| WORK INSTRUCTIONS |
Pictures do not belong in the copy; transcribe everything else in the records exactly.

| TASK INPUTS |
◇ ◇ ◇ ◇

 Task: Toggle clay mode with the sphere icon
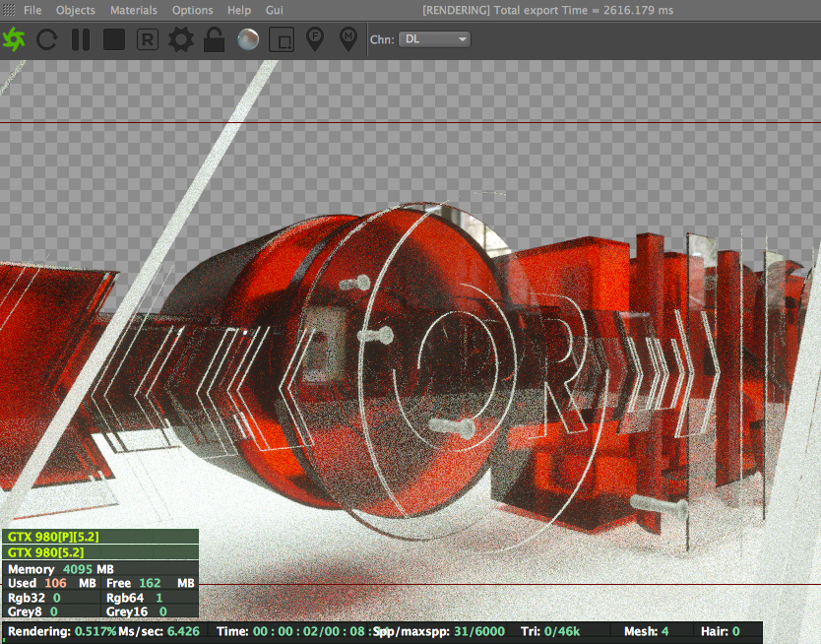[x=248, y=39]
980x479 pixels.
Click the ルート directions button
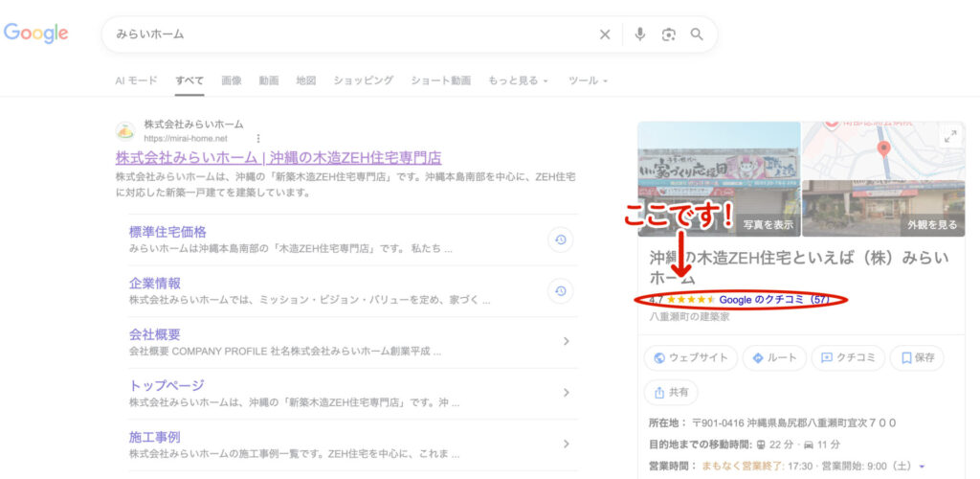pyautogui.click(x=774, y=357)
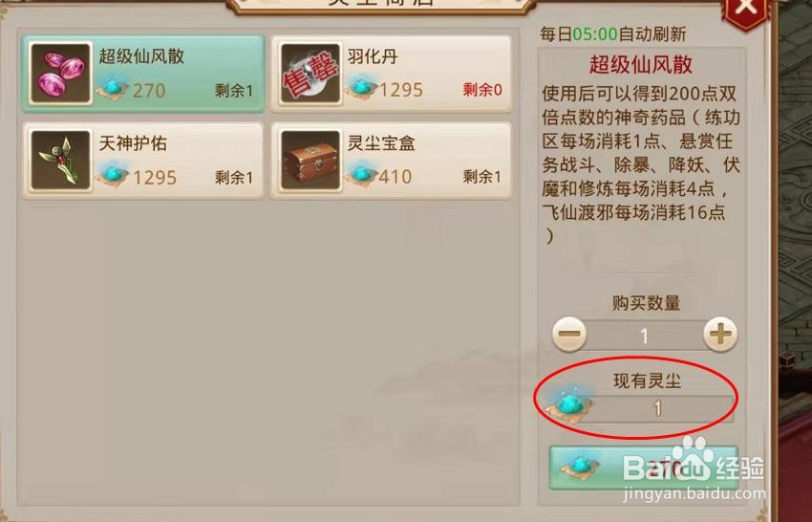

◇ ◇ ◇ ◇

| ANSWER AREA |
 Task: Toggle clay mode with the sphere icon
[x=248, y=39]
980x479 pixels.
Click the ルート directions button
pyautogui.click(x=774, y=357)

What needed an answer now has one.